*YOUR ASSIGNMENT*. Within the following material, tally each line that contains the string "pixels". Give the tally only.

*MATERIAL FOR THE TASK*.
:::::
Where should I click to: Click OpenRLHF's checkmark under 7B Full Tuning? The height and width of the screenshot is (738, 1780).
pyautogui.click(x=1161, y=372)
:::::
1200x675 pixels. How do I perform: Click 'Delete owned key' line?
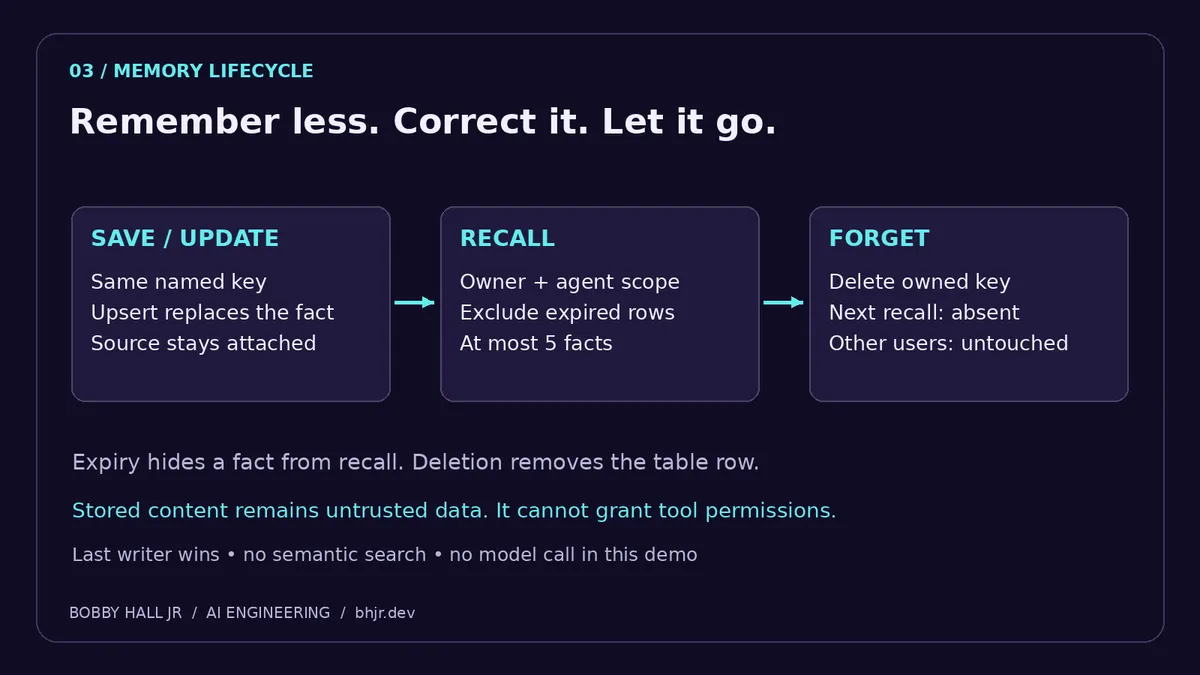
:::::
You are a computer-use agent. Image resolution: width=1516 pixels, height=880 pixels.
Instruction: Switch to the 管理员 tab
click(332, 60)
:::::
*RESPONSE AREA*. 2